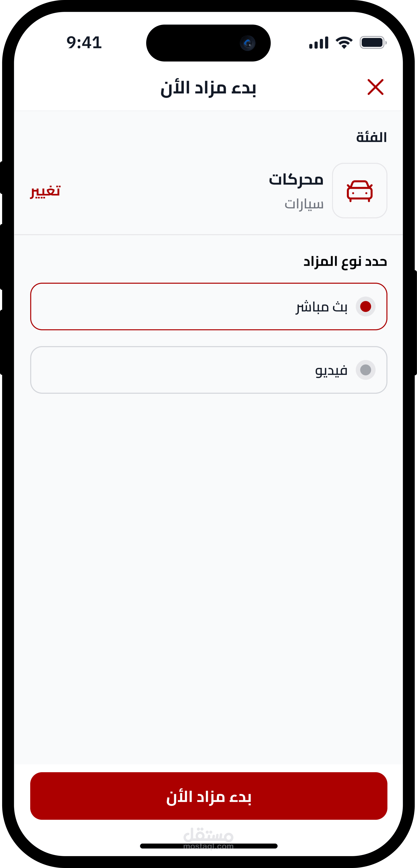Click the تغيير link to change category

[45, 191]
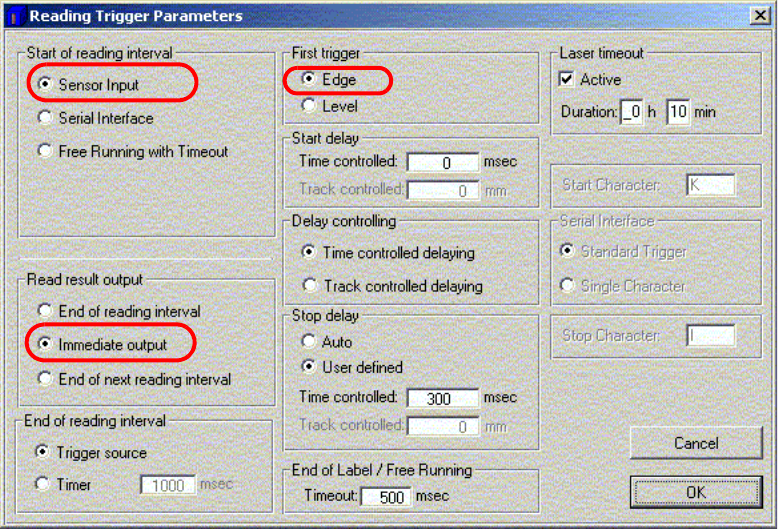This screenshot has width=778, height=529.
Task: Set first trigger to Level
Action: tap(309, 106)
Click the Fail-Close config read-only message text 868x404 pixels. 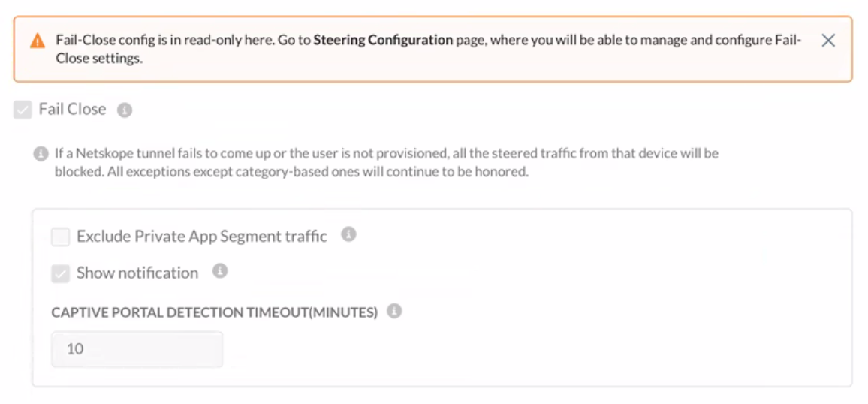coord(429,50)
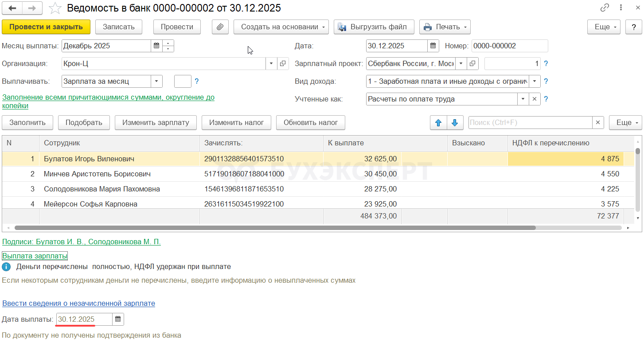The width and height of the screenshot is (644, 343).
Task: Move table row up with blue arrow
Action: 438,123
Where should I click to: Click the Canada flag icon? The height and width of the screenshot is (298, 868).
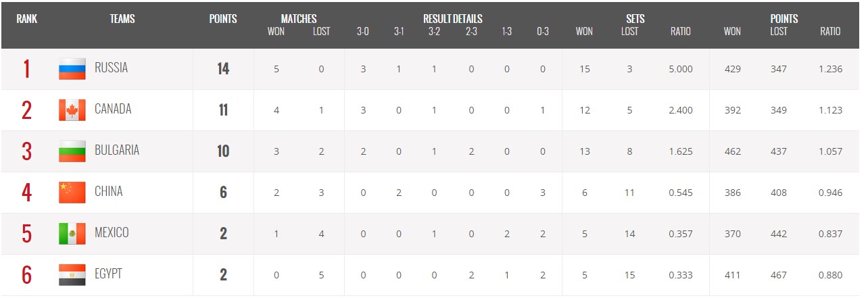pyautogui.click(x=72, y=110)
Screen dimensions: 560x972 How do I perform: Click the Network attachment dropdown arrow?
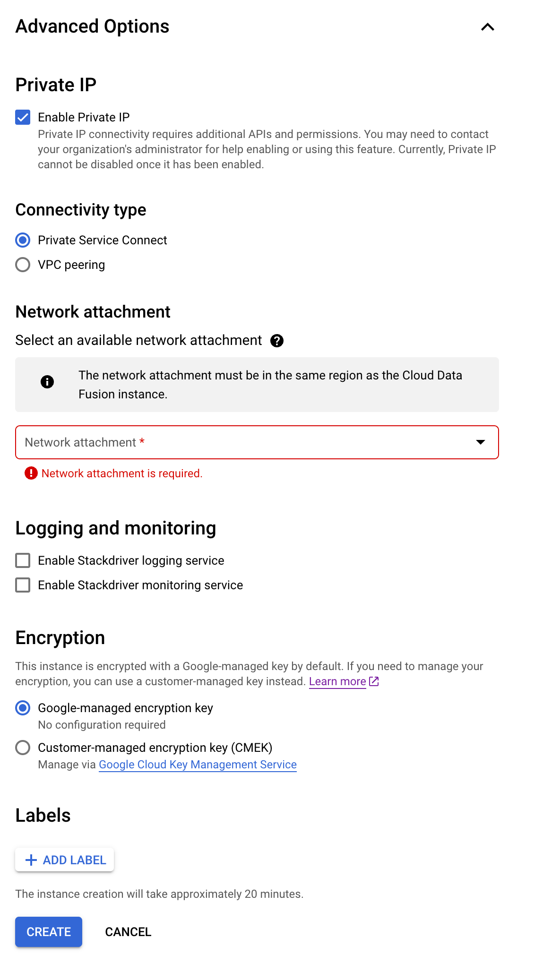click(481, 442)
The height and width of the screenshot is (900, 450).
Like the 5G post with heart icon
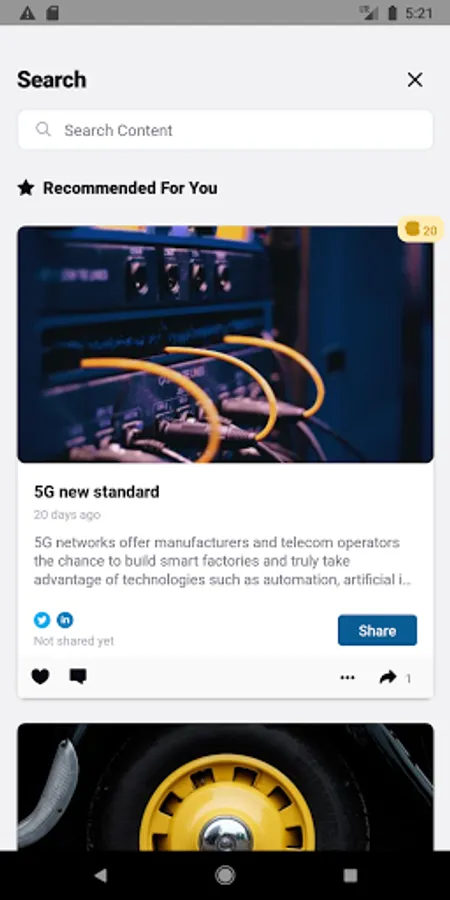pyautogui.click(x=40, y=677)
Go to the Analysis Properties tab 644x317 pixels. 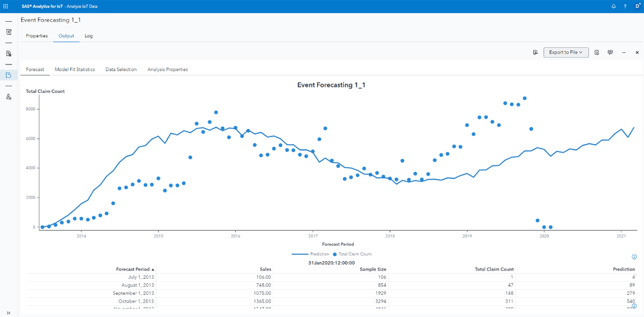point(167,69)
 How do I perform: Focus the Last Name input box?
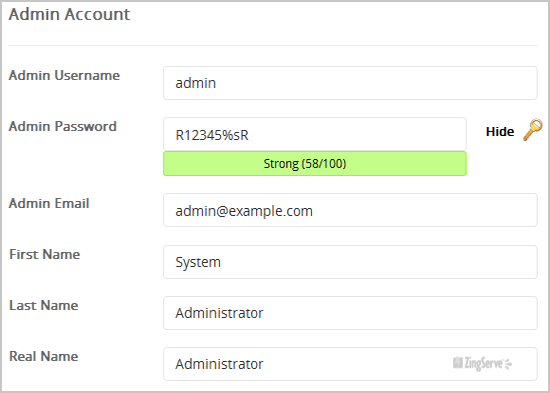click(x=350, y=313)
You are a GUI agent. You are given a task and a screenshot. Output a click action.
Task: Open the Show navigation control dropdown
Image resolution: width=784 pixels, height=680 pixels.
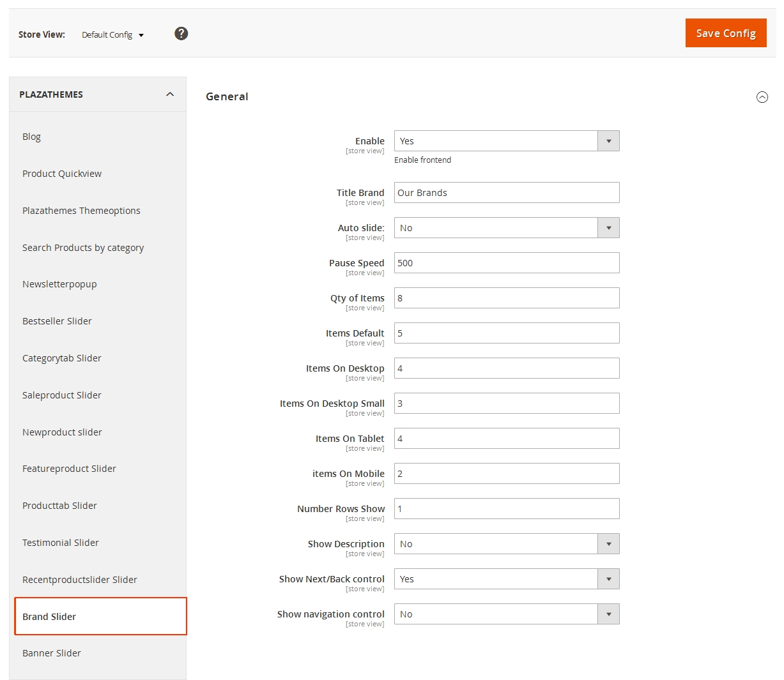click(x=506, y=614)
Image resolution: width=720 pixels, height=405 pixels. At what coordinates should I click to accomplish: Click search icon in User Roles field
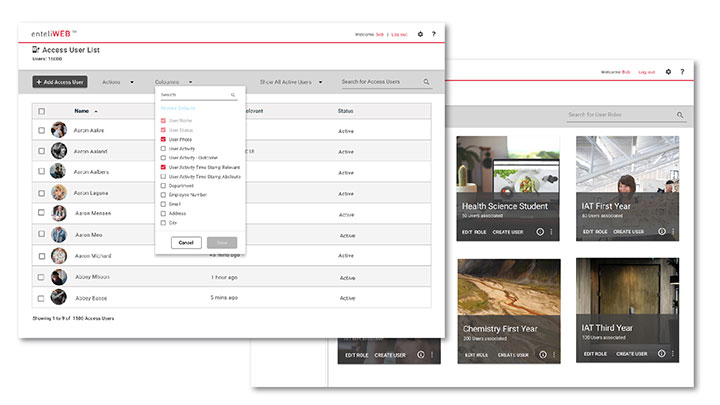click(680, 115)
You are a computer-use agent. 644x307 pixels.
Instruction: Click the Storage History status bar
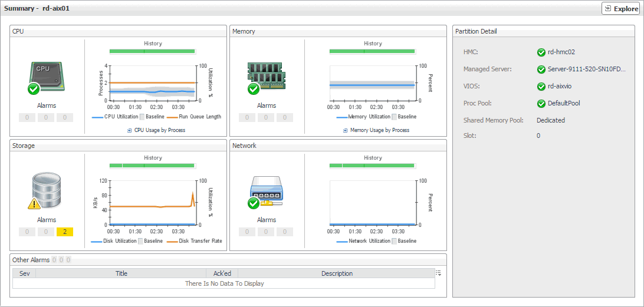152,166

[Task objective]:
Look through the data and show every line containing "agent".

[Problem solution]:
You are a GUI agent. You are given a task and a screenshot. Output a click action.
You are a computer-use agent. 644x307 pixels.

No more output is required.